Many materials, such as computer software, audio and videotapes, trade journals, books, and magazines are protected by copyright law. Employees, officers and directors may not reproduce, distribute, or alter copyrighted materials owned by the Company or others without a valid license or prior permission of the copyright owner or its authorized agent. Only legitimately purchased software may be loaded onto a company computer.
All employees, officers and directors are required to comply with the Company’s Acceptable Use Policy.
12. Antitrust Compliance
It is the policy of the Company to comply with all applicable antitrust laws. Antitrust laws are complex and cannot be fully explained in this Code. If there is any doubt about the legality of conduct, EXA Legal should be consulted before action is taken.
Employees, officers and directors are expected to comply with all applicable country and state antitrust laws and regulations. It is against EXA’s policy for its employees, officers and directors to have an agreement or understanding with any of EXA’s competitors concerning prices, pricing, policy, discounts, promotions, terms or conditions of sale, purchases, territorial markets, distribution or the like.
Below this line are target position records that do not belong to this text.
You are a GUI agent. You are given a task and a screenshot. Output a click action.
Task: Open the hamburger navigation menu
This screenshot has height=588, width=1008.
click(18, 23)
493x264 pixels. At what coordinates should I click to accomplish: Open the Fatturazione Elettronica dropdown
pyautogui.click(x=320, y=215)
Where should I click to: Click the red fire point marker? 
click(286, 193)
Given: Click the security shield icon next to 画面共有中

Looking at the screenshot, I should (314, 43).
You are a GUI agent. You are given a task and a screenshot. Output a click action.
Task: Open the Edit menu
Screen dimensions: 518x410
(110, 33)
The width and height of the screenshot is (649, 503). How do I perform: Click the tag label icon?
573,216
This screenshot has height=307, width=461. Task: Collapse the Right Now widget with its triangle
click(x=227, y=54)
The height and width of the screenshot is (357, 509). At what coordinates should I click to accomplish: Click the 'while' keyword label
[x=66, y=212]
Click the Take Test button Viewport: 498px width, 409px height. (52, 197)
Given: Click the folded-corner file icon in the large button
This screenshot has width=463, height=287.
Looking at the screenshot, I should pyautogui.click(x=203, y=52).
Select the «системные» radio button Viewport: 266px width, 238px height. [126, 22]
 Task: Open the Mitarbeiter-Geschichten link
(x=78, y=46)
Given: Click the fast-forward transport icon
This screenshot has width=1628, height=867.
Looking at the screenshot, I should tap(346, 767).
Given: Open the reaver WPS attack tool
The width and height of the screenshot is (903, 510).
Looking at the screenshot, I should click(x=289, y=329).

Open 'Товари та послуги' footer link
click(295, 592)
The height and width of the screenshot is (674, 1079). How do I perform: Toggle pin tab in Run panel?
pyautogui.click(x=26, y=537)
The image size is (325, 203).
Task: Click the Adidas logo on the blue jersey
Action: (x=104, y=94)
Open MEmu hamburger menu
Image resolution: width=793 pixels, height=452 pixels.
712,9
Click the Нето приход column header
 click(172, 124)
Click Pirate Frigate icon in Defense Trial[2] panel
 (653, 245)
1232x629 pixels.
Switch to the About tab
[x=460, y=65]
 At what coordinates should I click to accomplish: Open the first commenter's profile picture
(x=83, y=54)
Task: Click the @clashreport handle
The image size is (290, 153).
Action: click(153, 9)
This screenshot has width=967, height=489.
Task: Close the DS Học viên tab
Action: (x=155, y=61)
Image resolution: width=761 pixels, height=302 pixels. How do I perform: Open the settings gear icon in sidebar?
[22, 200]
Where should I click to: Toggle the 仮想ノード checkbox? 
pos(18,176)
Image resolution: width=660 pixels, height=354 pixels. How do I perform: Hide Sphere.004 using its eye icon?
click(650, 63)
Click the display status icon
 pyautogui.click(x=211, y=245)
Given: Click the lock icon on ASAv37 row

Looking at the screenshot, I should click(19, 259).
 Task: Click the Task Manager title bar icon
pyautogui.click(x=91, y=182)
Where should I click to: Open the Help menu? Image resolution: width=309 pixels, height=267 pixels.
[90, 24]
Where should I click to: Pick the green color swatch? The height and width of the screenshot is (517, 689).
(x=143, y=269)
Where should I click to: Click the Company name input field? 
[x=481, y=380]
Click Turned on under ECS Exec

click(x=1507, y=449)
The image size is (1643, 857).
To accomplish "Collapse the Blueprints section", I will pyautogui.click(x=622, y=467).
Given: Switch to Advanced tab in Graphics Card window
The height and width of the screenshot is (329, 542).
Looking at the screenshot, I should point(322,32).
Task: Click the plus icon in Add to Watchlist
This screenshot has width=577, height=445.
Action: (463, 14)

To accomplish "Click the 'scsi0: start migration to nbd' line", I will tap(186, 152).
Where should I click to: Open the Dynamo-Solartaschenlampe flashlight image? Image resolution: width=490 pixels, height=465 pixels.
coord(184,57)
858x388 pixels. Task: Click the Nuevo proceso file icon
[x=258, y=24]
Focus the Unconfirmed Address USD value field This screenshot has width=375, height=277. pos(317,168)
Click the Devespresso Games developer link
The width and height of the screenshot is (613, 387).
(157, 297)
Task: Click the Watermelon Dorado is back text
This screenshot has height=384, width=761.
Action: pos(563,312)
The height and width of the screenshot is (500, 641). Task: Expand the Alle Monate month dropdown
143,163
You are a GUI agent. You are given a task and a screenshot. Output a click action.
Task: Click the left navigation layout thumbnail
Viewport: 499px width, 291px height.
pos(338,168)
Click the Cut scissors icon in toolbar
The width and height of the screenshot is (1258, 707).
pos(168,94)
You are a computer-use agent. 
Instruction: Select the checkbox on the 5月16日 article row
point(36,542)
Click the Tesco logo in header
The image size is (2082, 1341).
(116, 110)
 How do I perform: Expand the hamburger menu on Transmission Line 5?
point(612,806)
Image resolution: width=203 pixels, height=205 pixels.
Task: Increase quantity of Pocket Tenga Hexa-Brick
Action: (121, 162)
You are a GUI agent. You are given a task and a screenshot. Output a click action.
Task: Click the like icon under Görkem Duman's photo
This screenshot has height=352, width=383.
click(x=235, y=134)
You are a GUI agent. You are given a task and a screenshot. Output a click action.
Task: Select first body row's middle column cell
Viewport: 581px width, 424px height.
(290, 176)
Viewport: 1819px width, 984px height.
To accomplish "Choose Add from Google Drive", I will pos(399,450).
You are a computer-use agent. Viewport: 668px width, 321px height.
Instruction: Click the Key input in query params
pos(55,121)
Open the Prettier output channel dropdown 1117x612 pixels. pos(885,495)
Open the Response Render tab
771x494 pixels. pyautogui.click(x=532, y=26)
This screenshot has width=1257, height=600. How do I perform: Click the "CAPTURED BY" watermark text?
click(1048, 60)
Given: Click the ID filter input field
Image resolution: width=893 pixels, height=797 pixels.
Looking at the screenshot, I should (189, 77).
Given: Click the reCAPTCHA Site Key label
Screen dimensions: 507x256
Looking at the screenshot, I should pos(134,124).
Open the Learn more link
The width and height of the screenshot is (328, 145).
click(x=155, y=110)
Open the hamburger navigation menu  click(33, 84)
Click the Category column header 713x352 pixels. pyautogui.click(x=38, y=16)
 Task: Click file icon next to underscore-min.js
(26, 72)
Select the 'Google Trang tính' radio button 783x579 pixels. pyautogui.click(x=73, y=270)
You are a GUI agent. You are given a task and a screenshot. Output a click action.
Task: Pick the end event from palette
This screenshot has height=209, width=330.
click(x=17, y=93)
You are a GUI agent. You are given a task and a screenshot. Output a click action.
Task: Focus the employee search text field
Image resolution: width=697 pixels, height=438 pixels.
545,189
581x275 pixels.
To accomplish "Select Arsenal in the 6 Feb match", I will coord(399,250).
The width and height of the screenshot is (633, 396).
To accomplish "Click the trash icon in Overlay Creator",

Communications or discussions with competitors concerning these topics should be avoided. Any understanding or agreement with another person to refrain from doing business with a customer or supplier is against EXA’s policy.
It is the policy of the Company to comply with all applicable anti-corruption and anti- bribery laws. The U.K. Bribery Act and the U.S. Foreign Corrupt Practices Act prohibit giving anything of value, directly or indirectly, to officials of foreign governments or foreign political candidates in order to obtain or retain business. This prohibition applies to direct and indirect payments made or received by the Company, third parties or employees, and it is intended to prevent bribes, kickbacks, or any other form of influence.
Illegal payments to or from government officials of any country are strictly prohibited.
In addition, foreign governments may have a number of laws and regulations regarding business gratuities that may be accepted by government personnel. The promise, offer, or delivery to an official or employee of a government of a gift, favor, or other gratuity in violation of these rules would not only violate Company policy but could also be a criminal offense.
All employees, officers and directors are required to comply with the Company’s Global Anti-Bribery and Anti-Corruption Policy.
If there are questions or concerns related to the Anti- Corruption/Anti- Bribery policy, employees should reach out to EXA Legal.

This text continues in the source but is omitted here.